I ran a couple of Earth orbit entry studies for a couple of spaceplane concepts a few years back. These were unusual in that they entered dead broadside belly-first, which required folding the wings out of the wind blast in some way. I used the very shallow entry angle afforded by deorbiting with a surface-grazing transfer ellipse. That's about 1.6 degrees below local horizontal at 140 km entry interface from typical low Earth orbit.
By making the belly fairly flat (radius on the order of overall fuselage length), I was able to reduce stagnation heating to the point that re-radiation from a black-surfaced low density ceramic could handle all the peak stagnation heating, without its surface temperatures exceeding the 2350 F solid phase-change point typical of auminosilicates, that causes shrinkage and cracking upon cooldown.

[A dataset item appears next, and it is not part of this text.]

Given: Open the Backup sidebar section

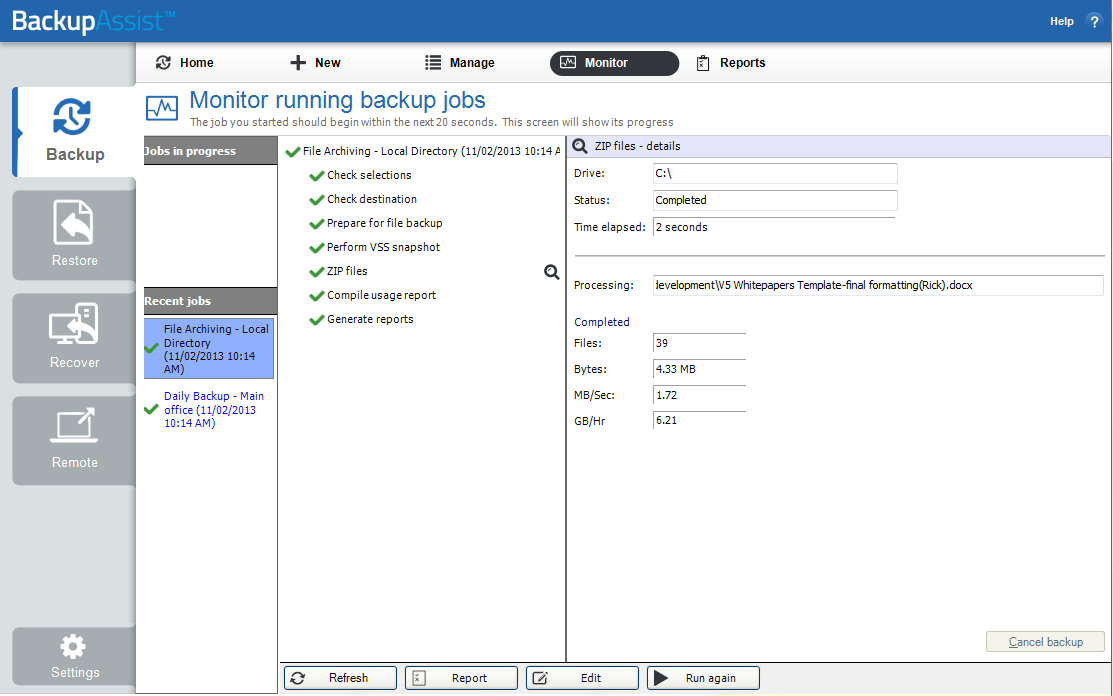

I needed NO carbon-carbon nose-pieces or leading-edge pieces doing it that way! The rest of the vehicle in the wake zone could be left white, or even just bare metal (but not aluminum). Those aft-side surfaces see the same driving temperature as the heat shield, just at an order-of-magnitude-or-more lower heat transfer coefficient. But you only have to survive a few dozen seconds of this. (That's why entry is a fundamentally-transient heat sinking problem, not steady-state at all.)
The low peak deceleration gees also corresponded to low stagnation-point pressure on the heat shield, which the low density ceramic can survive. That is an artifact of the shallow entry angle. At steep entry, the decelerations are far higher, so the pressures are far higher, and would crush the material.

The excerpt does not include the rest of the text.